ANNEE: 800.

D'une adventure merveilleuse qui advint à Rollant comme il vivoit, avant qu'il entrast en Espaigne, et coment il délivra son oncle des mains aux Sarrasins[709].

Note 709: Ce chapitre manque dans les éditions imprimées latines et françoises de la chronique de Turpin; mais on le retrouve dans un grand nombre de manuscrits, entre autres pour le texte latin dans celui de Notre-Dame, et pour la traduction dans le n° 7871. Les chroniques de France, du temps de Philippe-le-Bel, ne l'ont pas admis.

Mais, pour bon exemple donner aux roys et aux princes qui guerre ont à mener contre les ennemis de la crestienté, ne doit-on ci oublier une merveilleuse adventure qui advint à Rollant au temps qu'il vivoit, avant qu'il entrast en Espaigne. Il advint qu'il assist à grant ost une cité qui avoit nom Garnopole[710]; sept ans entiers dura le siège.

Note 710: Garnopole. Grenoble (Grationopolis).

Tandis comme il estoit au siège devant cette cité, un message vint à luy, et luy dist que les roys des Wandres et de Frise et de Sassoigne avoient assis Charlemaines son oncle en la cité de Dalmacie, en un chastel; pour ce luy mandoit son oncle qu'il le secourust tost et hastivement, et le délivrast des mains des païens qui assis l'avoient à grans osts. Moult fu Rollant dolent quant il sceut le péril où son oncle estoit. Si commença à penser lequel il feroit sé il iroit délivrer son oncle, et guerpiroit le siège de la cité où il avoit si longuement sis, et souffert tant de peines et de travaulx; ou s'il la prendroit avant qu'il alast en l'aide son oncle.

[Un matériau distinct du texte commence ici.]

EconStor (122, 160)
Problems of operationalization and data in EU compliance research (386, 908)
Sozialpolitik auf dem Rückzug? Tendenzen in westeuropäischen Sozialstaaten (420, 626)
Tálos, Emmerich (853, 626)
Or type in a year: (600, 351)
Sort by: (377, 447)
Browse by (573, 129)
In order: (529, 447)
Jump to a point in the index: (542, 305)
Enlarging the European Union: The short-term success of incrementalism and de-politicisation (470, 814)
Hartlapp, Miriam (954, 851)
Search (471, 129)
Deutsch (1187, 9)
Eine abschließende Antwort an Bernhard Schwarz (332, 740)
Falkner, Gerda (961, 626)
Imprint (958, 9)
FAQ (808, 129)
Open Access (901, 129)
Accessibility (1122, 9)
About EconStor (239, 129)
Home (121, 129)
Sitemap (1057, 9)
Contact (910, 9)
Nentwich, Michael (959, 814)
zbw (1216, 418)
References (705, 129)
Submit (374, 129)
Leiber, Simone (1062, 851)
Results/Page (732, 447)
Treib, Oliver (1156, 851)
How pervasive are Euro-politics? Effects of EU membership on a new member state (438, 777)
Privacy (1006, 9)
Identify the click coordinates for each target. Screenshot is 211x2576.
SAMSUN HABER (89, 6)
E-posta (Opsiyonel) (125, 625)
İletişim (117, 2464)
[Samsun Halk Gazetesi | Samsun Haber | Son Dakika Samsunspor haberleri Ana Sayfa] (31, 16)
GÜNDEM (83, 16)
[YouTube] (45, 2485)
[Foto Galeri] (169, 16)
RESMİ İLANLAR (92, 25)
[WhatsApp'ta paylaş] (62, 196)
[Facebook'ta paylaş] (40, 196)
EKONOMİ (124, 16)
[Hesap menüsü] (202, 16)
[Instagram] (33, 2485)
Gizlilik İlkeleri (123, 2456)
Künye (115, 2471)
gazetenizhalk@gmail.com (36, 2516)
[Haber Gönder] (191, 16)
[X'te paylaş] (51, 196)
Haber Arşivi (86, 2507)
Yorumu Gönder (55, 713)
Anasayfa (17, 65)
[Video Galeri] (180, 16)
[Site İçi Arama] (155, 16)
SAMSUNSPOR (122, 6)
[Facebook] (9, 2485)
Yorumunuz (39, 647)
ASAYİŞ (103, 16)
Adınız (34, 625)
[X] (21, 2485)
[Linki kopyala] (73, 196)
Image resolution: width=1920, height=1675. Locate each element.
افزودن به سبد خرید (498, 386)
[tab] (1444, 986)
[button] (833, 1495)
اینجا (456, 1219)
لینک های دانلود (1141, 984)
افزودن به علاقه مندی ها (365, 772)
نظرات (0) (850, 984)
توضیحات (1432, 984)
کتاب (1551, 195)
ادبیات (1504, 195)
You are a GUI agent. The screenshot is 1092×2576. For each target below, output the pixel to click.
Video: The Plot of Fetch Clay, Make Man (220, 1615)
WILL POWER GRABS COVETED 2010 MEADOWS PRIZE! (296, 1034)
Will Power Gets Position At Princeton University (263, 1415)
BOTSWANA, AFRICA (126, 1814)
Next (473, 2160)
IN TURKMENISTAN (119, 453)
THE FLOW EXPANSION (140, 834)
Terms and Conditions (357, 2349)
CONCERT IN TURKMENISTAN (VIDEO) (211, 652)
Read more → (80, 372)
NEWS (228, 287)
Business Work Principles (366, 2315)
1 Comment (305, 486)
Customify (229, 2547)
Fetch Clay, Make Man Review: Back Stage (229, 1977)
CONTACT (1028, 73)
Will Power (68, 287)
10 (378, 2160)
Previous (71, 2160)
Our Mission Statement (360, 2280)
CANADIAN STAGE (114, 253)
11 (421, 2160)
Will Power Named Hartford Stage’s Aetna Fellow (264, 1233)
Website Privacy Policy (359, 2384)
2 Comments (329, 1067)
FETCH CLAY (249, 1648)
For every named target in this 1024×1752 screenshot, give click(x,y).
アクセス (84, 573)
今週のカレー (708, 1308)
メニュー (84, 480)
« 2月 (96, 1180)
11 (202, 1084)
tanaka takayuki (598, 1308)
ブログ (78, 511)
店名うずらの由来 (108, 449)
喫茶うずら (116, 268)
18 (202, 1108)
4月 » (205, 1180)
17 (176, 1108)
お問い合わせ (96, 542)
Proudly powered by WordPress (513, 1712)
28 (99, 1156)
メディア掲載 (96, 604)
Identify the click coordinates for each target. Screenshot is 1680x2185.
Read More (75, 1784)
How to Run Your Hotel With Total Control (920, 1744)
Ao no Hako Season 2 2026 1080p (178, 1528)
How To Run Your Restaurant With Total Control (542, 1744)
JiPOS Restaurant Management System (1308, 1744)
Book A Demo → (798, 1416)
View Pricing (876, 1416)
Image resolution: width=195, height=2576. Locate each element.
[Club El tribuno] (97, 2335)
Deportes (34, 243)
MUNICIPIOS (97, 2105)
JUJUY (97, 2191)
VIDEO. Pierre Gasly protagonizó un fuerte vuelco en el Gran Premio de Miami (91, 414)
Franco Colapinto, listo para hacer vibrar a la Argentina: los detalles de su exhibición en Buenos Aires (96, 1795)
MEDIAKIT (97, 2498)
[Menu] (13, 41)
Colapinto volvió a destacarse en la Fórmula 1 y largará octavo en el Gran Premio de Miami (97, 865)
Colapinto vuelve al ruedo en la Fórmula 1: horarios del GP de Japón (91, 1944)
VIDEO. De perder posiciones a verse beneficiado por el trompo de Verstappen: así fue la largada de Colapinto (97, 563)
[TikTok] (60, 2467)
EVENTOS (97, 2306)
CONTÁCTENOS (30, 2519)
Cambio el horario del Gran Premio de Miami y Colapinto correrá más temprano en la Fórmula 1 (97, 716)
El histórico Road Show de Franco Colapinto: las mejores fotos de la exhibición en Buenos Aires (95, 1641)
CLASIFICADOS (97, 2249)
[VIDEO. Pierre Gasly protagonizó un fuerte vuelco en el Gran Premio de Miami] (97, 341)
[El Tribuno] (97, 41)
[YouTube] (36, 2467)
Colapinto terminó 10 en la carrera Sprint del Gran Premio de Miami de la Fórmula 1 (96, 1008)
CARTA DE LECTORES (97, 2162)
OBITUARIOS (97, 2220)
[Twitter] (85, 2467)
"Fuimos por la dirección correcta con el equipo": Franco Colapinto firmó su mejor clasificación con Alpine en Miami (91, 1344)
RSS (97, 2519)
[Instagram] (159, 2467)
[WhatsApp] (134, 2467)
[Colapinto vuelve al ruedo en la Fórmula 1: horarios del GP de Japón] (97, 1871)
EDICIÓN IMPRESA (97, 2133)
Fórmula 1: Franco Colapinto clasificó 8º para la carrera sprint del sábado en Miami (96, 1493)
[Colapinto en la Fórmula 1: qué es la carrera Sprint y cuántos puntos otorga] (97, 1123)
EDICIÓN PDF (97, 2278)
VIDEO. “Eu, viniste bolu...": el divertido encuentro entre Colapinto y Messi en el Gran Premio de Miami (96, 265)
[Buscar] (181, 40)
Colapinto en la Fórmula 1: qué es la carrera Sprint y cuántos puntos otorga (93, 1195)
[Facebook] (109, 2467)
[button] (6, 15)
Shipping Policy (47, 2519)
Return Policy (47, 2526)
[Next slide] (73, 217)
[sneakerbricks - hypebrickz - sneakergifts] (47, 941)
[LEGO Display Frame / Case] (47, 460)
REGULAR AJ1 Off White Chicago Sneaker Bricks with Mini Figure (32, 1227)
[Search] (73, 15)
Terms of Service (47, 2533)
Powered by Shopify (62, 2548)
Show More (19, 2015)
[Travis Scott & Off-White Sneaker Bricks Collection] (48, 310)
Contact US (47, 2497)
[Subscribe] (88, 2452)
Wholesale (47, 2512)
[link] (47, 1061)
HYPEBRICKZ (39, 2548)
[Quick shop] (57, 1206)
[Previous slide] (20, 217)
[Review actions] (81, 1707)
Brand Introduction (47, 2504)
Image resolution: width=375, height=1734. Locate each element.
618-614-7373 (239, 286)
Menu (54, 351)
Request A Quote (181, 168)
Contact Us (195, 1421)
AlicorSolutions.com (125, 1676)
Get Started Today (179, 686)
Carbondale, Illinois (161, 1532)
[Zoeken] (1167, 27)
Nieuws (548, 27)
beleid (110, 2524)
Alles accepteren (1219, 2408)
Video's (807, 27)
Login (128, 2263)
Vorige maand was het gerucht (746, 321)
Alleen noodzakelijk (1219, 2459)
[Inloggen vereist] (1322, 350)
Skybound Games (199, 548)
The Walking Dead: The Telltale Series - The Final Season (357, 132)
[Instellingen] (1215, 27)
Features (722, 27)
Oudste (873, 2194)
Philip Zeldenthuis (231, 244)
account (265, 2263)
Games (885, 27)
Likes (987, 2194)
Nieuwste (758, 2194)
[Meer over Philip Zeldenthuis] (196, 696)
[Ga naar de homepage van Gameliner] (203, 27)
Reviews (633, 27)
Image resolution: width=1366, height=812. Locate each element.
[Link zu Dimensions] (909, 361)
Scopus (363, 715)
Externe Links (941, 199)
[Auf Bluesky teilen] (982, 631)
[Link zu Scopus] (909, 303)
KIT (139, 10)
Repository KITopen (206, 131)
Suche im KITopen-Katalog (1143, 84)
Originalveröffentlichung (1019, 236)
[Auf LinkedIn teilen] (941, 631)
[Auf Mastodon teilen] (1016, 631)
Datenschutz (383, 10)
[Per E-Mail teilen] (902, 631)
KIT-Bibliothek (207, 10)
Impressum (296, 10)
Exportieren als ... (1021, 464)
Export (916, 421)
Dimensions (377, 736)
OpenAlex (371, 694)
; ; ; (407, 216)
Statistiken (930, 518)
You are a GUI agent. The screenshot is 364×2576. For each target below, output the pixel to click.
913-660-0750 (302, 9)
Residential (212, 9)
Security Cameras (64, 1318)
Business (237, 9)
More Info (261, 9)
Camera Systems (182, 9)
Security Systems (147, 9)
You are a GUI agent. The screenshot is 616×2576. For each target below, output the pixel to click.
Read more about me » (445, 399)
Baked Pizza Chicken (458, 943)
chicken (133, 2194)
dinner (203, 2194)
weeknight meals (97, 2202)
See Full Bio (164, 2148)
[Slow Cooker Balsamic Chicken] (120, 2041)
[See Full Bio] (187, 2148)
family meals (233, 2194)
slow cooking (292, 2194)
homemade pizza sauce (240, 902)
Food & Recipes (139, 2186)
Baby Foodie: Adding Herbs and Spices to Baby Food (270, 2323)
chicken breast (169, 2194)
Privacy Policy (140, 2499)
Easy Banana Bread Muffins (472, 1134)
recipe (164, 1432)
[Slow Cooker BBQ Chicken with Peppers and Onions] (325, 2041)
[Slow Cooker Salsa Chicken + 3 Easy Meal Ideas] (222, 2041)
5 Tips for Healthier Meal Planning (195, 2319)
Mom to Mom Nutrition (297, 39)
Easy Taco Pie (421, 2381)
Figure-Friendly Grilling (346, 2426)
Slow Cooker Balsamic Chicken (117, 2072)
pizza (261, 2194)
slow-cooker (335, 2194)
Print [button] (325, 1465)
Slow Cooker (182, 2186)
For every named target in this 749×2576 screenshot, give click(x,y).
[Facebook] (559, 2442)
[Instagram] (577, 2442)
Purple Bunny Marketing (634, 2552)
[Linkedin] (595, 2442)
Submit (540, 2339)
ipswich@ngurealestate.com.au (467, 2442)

Oez[711] que fist le noble prince Rollant en la nécessité de deux fortunes: trois jours et trois nuits jeusna, sans boire et sans mengier, luy et tous ses osts en oroison, priant à Dieu que il leur envoiast secours par telles parolles:

«Biau sire Jhésu-Crist, fils du hault Père, qui la rouge Mer partis et devisa, ton peuple feis parmi passer à terre seiche, et le roy Pharaon qui les chaçoit plungeas en la mer, luy et tout son peuple; à ton peuple qui estoit par le désert envoias la manne du ciel, maintes nations et maint peuple occis qui leur estoient contraires, et Sion le roy des Amoriens, Og le roy de Basan, et tous les roys de la terre Chanaan; et leur délivras la terre de promission pour habiter, si comme tu l'avoies devant promis à leur père Abraham; et tu sire, qui les murs de Jhéricho trébuchas sans aucune humaine force, où les ennemis de ton peuple estoient enclos: beau sire Dieu, si comme c'est voir, et je croi fermement que tu es tout puissant, par ta sainte parolle vueilles destruire et cravanter ceste cité par les bras de ta puissance, si que la gent païenne qui se fie en sa fiance et non mie en toi, cognoisse appartement que tu es Dieu tout puissant, plus fort que nuls roys, vrai aideur de tous Crestiens, et destruiseur de Sarrasins et de toutes gens mescréans, qui vis et règnes avec Dieu le Père et le Saint-Esprit, sans commencement et sans fin.»

Note 711: Oez. Ecoutez.

Après ceste parolle, les murs de la cité chaïrent sans aucune force d'homme, si que la cité fu toute desclose de toutes pars, et le prince Rollant entra dedans luy et ses osts sans nulle défence; les Sarrasins occirent et chacièrent tous. Si fu la cité conquise en telle manière comme vous avez oï. Moult fu Rollant lié et tous ses osts de la grace que nostre Seigneur luy avoit faitte par sa vertu. Louenges luy rendirent de bonne entencion.